** DATA PROVIDED **

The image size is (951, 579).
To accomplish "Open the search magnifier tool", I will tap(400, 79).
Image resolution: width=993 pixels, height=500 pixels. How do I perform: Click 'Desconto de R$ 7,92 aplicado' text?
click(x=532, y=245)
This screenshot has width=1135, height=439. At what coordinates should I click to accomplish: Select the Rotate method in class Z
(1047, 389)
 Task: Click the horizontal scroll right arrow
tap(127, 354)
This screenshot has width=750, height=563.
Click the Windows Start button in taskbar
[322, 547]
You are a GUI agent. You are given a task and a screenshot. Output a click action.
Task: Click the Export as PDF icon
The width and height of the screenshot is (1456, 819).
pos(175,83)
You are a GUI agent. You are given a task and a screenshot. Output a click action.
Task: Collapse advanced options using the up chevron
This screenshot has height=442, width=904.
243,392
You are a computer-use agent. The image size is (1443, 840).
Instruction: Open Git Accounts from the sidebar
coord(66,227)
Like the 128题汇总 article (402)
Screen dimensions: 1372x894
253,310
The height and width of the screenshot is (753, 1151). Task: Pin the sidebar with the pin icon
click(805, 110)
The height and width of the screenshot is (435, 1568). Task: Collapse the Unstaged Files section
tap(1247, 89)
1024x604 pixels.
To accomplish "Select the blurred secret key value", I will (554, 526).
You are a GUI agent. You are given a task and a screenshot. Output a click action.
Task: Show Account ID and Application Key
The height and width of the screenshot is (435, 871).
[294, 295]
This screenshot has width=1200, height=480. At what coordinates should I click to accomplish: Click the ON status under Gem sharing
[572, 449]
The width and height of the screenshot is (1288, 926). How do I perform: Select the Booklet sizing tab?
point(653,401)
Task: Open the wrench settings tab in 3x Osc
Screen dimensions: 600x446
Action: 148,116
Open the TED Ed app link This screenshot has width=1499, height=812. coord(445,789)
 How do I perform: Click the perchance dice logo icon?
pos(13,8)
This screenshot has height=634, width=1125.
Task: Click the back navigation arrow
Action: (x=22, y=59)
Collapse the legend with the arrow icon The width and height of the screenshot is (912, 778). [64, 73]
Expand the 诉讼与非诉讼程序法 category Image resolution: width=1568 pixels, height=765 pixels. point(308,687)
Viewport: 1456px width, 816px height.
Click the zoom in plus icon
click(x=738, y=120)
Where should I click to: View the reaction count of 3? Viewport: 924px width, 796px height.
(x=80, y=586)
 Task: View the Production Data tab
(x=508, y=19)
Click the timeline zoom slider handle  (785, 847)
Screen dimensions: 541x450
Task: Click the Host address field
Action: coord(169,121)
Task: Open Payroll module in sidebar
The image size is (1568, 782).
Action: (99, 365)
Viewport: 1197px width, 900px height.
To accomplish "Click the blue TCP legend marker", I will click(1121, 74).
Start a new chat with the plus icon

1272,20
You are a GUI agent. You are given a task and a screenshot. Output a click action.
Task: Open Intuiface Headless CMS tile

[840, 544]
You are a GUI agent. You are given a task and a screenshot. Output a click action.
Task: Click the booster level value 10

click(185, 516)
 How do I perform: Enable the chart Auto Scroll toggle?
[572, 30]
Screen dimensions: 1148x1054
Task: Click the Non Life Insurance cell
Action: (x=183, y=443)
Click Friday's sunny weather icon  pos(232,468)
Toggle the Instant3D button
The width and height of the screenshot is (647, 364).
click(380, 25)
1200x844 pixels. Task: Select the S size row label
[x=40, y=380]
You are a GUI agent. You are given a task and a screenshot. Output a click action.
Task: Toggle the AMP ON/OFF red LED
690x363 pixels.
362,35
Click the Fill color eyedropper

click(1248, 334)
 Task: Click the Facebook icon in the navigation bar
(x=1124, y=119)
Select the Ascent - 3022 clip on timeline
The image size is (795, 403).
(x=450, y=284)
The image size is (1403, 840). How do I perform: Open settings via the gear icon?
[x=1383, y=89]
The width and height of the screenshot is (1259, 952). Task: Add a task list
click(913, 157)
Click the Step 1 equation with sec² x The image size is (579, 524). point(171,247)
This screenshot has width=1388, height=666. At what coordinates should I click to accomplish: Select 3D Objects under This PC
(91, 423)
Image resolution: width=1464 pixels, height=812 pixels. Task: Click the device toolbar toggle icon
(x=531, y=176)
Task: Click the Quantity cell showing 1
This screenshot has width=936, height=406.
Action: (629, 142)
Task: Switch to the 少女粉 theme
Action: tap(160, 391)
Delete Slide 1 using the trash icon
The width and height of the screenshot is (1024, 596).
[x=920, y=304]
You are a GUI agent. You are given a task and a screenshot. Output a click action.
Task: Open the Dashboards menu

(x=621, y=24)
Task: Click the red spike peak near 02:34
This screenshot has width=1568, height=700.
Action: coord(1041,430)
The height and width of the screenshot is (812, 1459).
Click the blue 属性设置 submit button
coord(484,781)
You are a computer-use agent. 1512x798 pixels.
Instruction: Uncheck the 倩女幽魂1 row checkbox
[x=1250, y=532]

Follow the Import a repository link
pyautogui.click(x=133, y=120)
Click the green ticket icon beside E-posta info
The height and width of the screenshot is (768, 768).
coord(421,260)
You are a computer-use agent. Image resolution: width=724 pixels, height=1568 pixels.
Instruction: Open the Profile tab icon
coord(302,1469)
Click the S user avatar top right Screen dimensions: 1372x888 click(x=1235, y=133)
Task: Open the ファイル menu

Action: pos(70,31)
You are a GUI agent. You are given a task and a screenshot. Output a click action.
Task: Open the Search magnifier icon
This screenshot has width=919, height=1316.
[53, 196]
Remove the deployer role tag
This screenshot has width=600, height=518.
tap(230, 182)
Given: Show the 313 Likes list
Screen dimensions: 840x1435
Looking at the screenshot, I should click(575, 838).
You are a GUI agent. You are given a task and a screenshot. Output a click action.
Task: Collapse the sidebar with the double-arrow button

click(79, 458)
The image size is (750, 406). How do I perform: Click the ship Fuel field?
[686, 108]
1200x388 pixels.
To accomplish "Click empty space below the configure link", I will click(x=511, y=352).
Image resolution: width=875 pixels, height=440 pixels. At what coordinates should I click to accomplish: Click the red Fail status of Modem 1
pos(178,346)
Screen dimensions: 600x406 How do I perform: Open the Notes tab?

** EXERCISE REQUIREMENTS **
Add 4 to every coordinate in the answers, and write out all the entries above, requests included, from the start through the line containing "pos(175,83)".

** RESPONSE **
The image size is (951, 579).
To accomplish "Open the search magnifier tool", I will tap(404, 83).
Image resolution: width=993 pixels, height=500 pixels. How do I perform: Click 'Desconto de R$ 7,92 aplicado' text?
click(x=536, y=249)
This screenshot has width=1135, height=439. At what coordinates should I click to accomplish: Select the Rotate method in class Z
(1051, 393)
 Task: Click the horizontal scroll right arrow
tap(131, 358)
This screenshot has width=750, height=563.
Click the Windows Start button in taskbar
[326, 551]
You are a GUI agent. You are given a task and a screenshot. Output a click action.
Task: Click the Export as PDF icon
The width and height of the screenshot is (1456, 819).
pos(179,87)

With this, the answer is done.